Coming Seed Crash?

In a recent blog post, Paul Kedrosky wrote:

[T]he super-seed crash is coming. We have silly numbers of companies being seeded — I had someone at a well-known, larger venture fund tell me yesterday in San Francisco that they were seeing dozens of Series A-seeking newly angel-funded companies a week. Valuations are escalating as super-seeding angels compete against one another, while fourth-quartile incumbent VCs jack prices to buy deals through dint of having more money to put to work.

I think he’s spot on.

Between angel friends, friend starting seed funds, VC friends doing seed investments, and VC friends starting seed funds out of their venture funds, it’s getting a little absurd.   This hasn’t felt right for a while, and I think Paul nailed it.

Some argue this supply of capital is nothing but good for entrepreneurs.  I disagree, and Paul touches on this as well:

[M]ore companies seeded means more full-cycle money required to break through the noise and competition, which while drive dilution of seed investors who can’t follow-on in subsequent larger rounds

Easy and excess capital creates a “weedy ecosystem”, which makes it harder for everyone.  Even if you’re the best idea in that ecosystem, the bar is raised by those around you.

5 thoughts on “Coming Seed Crash?

  1. I recognize that today’s seed funded companies can pursue a dual track strategy. They can do alot with a little, and theoretically pursue an early exit for technology price multiples that still see the entrepreneur and seed investors do well. Or, they can double down and tap into the more traditional VC funding ecosystem and “go for it”.

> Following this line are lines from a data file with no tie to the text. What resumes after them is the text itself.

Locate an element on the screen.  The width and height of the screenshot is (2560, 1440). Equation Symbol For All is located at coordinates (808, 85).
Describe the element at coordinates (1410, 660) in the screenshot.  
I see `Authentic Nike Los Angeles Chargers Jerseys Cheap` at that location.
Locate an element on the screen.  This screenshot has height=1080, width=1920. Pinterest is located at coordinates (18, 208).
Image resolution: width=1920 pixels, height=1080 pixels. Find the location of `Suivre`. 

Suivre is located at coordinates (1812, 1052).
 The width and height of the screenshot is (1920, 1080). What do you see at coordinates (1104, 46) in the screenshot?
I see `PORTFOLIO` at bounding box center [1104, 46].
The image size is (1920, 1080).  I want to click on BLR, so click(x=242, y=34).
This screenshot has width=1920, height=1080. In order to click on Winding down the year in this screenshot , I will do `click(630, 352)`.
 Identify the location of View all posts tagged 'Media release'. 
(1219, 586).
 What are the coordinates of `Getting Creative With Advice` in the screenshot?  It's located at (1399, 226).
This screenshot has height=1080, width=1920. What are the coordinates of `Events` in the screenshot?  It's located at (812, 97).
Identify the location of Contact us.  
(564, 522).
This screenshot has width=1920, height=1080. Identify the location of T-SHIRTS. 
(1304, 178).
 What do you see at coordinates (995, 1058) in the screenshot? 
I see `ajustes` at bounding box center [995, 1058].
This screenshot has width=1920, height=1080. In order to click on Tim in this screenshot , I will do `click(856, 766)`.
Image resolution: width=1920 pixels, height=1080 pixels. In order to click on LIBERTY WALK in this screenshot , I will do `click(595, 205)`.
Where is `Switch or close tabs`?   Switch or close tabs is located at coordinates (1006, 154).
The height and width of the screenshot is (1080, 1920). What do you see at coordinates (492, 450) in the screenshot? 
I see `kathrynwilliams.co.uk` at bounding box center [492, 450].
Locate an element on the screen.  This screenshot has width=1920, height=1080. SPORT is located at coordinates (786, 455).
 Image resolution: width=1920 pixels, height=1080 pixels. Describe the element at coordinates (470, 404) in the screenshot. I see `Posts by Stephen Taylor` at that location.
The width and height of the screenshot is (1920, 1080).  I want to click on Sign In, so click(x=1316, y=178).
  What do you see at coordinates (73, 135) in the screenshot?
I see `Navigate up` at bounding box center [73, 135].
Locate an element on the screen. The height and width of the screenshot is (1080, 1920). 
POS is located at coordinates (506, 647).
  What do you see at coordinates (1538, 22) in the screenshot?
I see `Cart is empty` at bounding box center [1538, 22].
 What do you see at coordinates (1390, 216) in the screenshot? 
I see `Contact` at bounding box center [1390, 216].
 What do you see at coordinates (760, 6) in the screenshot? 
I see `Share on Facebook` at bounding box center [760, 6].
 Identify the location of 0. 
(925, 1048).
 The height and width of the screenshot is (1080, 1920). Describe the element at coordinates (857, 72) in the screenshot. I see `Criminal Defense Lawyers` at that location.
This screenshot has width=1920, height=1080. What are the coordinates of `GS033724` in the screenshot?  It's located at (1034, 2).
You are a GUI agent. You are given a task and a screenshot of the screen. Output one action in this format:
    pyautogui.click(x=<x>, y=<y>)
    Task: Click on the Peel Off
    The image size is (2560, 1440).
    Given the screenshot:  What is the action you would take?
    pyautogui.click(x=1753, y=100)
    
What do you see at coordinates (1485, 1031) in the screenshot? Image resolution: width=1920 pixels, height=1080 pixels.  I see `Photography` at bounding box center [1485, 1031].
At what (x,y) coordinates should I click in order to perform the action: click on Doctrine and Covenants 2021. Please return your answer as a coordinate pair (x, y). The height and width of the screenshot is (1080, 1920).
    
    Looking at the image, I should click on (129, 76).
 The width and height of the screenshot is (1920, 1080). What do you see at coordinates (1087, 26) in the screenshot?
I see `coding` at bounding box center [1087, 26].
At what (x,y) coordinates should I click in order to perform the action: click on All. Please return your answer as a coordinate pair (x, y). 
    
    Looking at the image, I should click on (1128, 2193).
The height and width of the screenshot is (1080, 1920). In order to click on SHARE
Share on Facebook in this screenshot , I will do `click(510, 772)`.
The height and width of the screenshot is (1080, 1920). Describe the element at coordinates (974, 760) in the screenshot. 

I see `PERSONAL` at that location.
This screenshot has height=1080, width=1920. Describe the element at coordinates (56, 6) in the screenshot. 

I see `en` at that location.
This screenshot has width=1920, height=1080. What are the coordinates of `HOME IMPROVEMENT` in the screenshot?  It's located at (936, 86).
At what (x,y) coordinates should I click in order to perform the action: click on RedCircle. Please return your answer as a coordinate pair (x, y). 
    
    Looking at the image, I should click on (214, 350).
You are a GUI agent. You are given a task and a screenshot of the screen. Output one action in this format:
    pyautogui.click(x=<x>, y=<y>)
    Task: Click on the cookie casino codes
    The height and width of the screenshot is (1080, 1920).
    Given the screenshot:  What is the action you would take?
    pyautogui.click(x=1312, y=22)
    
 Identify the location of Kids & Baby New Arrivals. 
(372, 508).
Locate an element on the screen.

    If all of today’s seed funded startups go for it, then the follow on funding ecosystem has not grown to keep pace with what we’re seeing at the seed level. In fact, it has shrunk. So, from that perspective I share your concerns.

    I do think that what we are seeing with seed, micro VC, super angel activity is a new wave of venture investor. And I think its here to stay.

  2. I’m very interested in the implications for entrepreneurs.

    I assume the lifecycle costs are still lower than in the past because customer acquisition (i.e., online marketing) and technology development are now cheaper.

    But, do you think the “weedy ecosystem” will also depress exit values as the AOL’s, IAC’s and TWC’s can choose from 6 startups doing about the same thing?


  3. Pingback: More on the “Seed Fund Crash” at

  4. Not sure I agree. If you start with the word “excess” you assume the conclusion. By definition “excess” is too much. Would you come to the same conclusion if you said “abundant” capital ….? It is possible that business growth and innovation require lots of bets (many of which lose). Abundant capital, of course, makes it harder on investors and entrepreneurs as spaces become crowded (weedy) and there is competition for exits. We may not be at the right equilibrium and there may be a crash coming. But, I wonder if this kind of cyclical disruption is all bad. I find it hard to imagine a nice steady regular balanced pace of investment and innovation in business. Seems unlikely doesn’t it?